How about those Devil Rays! It’s 8-3! What a genius move by Major League Baseball to send this exciting, powerhouse team over for the Japanese fans to see.
The 55,000 fans in the house are about a week’s worth of home crowds in St. Petersburg. Japan is a baseball-mad country, but are these baseball fans in the crowd? They cheer madly for a Matsui foul pop wide of third, and groan as one as the ball settles into Damian Rolls’ glove. I know they love Godzilla, but have they ever seen a baseball game before?

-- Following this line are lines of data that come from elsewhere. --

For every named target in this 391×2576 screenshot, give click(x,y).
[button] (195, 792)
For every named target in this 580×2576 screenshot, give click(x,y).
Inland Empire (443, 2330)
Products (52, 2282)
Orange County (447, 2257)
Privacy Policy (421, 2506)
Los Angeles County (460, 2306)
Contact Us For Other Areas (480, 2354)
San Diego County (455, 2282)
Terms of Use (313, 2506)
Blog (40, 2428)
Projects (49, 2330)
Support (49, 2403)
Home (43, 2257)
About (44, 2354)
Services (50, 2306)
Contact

I thought MLB was just trying to sell American baseball to people who are already baseball fans. If the Japanese fans are this unsophisticated, if they’re non-fans just out for the special event of two American games being played in their country, then Major League Baseball has a lot of selling to do. Baseball’s strength is its everyday-ness, not special events. It takes a long time to make fans out of people who cheer foul balls. It’s too early in this process to be hijacking regular-season games overseas.
Whoa, I’m fading. I’m going for that second cup of coffee.
It’s the eighth inning and Ravech has just mentioned the advertising on the uniforms for the first time. He says it’s just for these two games and asks his partners if they think there’s going to be a day when there are regularly ads on uniforms.
“I think everything in sports is available for sale,” Peter Gammons says.
That reminds me to mention that naming rights for this column are still available for sale.
The Devil Rays win 8-3, and move into first place in the American League East. I’ve got to get out of here before “Cold Pizza” starts.